Asplenium × wherryi, known as Wherry's spleenwort, is a rare hybrid fern of the Appalachian Mountains. The sterile triploid offspring of mountain spleenwort (A. montanum) and Bradley's spleenwort (A. bradleyi), it is known from a few sites where those species grow together. First collected by Edgar T. Wherry in 1935, it was largely ignored until a new colony was found in 1961, and the species was named in his honor.
Asplenium × gravesii, commonly known as Graves' spleenwort, is a rare, sterile, hybrid fern, named for Edward Willis Graves (1882–1936). It is formed by the crossing of Bradley's spleenwort (A. bradleyi) with lobed spleenwort (A. pinnatifidum). It is only found where its parent species are both present; in practice, this proves to be a few scattered sites in the Appalachian Mountains, Shawnee Hills, and Ozarks, reaching perhaps its greatest local abundance around Natural Bridge State Resort Park. Like its parents, it prefers to grow in acid soil in the crevices of sandstone cliffs.
Asplenium × trudellii, commonly known as Trudell's spleenwort, is a rare hybrid fern of the eastern United States, first described in 1925. It is formed by the crossing of mountain spleenwort (A. montanum) with lobed spleenwort (A. pinnatifidum). Trudell's spleenwort is intermediate in form between its two parents, and is generally found near them, growing on exposed outcrops of acidic rock. While A. × trudellii is triploid and sterile, there is some evidence that it can occasionally reproduce apogamously.

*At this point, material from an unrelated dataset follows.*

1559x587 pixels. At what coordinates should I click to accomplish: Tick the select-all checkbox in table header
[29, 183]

Asplenium × kentuckiense, commonly known as Kentucky spleenwort, is a rare, sterile, hybrid fern. It is formed by the crossing of lobed spleenwort (A. pinnatifidum) with ebony spleenwort (A. platyneuron). Found intermittently where the parent species grow together in the eastern United States, it typically grows on sandstone cliffs, but is known from other substrates as well.

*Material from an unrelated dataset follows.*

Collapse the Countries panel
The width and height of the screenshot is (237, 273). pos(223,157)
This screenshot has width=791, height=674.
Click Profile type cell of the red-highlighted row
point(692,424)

Asplenium × boydstoniae, commonly known as Boydston's spleenwort, is a rare, sterile, hybrid fern. It is formed by the crossing of Tutwiler's spleenwort (A. tutwilerae) with ebony spleenwort (A. platyneuron). The hybrid was produced in culture in 1954. It was not discovered in the wild until 1971, when it was found by Kerry S. Walter at Havana Glen, Alabama, the only known wild site for Tutwiler's spleenwort. Walter named it for Kathryn E. Boydston, an expert in fern culture. Except for the tip of its leaf blade, it largely resembles its ebony spleenwort parent.
Asplenium arcanum is a fern known from western Mexico and Nicaragua.
Argyrochosma peninsularis is a fern endemic to Baja California Sur. It grows in dry, rocky places. First described as a species in 1939, it was transferred to the new genus Argyrochosma in 1987, recognizing their distinctness from the "cloak ferns". A dusting of powdery material and the presence of occasional scales on the central axis of its leaves help distinguish it from related species.
Argyrochosma formosa is a fern known from eastern and central Mexico and Guatemala. It grows on rocky slopes, particularly on limestone. Unlike many members of the genus, it lacks white powder on the underside of its leaves. First described as a species in 1842, it was transferred to the new genus Argyrochosma in 1987, recognizing their distinctness from the "cloak ferns".